[Position data for elements and text]

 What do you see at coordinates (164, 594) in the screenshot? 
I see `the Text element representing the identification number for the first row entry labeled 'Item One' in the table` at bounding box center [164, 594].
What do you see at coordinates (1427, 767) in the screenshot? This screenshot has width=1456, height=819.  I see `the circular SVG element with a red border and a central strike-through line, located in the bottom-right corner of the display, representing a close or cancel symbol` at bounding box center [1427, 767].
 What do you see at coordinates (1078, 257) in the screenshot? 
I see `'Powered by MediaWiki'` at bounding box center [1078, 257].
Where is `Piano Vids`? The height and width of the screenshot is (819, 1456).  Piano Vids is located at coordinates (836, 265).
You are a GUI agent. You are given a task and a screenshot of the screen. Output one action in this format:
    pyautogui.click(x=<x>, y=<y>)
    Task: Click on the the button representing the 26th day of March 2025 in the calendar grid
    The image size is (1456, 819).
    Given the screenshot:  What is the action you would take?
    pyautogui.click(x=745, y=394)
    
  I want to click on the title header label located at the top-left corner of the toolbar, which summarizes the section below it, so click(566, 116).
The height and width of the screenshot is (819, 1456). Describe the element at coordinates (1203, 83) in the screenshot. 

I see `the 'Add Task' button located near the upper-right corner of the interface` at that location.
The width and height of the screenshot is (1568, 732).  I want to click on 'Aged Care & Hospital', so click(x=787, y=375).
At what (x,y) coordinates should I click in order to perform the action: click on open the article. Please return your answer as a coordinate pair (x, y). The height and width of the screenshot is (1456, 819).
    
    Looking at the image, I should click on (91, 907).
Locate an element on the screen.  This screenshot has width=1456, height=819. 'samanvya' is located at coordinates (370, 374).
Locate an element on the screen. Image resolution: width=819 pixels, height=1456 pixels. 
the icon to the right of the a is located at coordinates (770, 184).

◆ **Description of the task**: Please set out all the rows above as a numbered list, leaving out any blank lines.

◆ **Result of the exercise**:
1.  What do you see at coordinates (164, 594) in the screenshot? 
2. I see `the Text element representing the identification number for the first row entry labeled 'Item One' in the table` at bounding box center [164, 594].
3. What do you see at coordinates (1427, 767) in the screenshot? This screenshot has width=1456, height=819.  I see `the circular SVG element with a red border and a central strike-through line, located in the bottom-right corner of the display, representing a close or cancel symbol` at bounding box center [1427, 767].
4.  What do you see at coordinates (1078, 257) in the screenshot? 
5. I see `'Powered by MediaWiki'` at bounding box center [1078, 257].
6. Where is `Piano Vids`? The height and width of the screenshot is (819, 1456).  Piano Vids is located at coordinates (836, 265).
7. You are a GUI agent. You are given a task and a screenshot of the screen. Output one action in this format:
8.     pyautogui.click(x=<x>, y=<y>)
9.     Task: Click on the the button representing the 26th day of March 2025 in the calendar grid
10.     The image size is (1456, 819).
11.     Given the screenshot:  What is the action you would take?
12.     pyautogui.click(x=745, y=394)
13.   I want to click on the title header label located at the top-left corner of the toolbar, which summarizes the section below it, so click(566, 116).
14. The height and width of the screenshot is (819, 1456). Describe the element at coordinates (1203, 83) in the screenshot. 
15. I see `the 'Add Task' button located near the upper-right corner of the interface` at that location.
16. The width and height of the screenshot is (1568, 732).  I want to click on 'Aged Care & Hospital', so click(x=787, y=375).
17. At what (x,y) coordinates should I click in order to perform the action: click on open the article. Please return your answer as a coordinate pair (x, y). The height and width of the screenshot is (1456, 819).
18.     Looking at the image, I should click on (91, 907).
19. Locate an element on the screen.  This screenshot has width=1456, height=819. 'samanvya' is located at coordinates (370, 374).
20. Locate an element on the screen. Image resolution: width=819 pixels, height=1456 pixels. 
21. the icon to the right of the a is located at coordinates (770, 184).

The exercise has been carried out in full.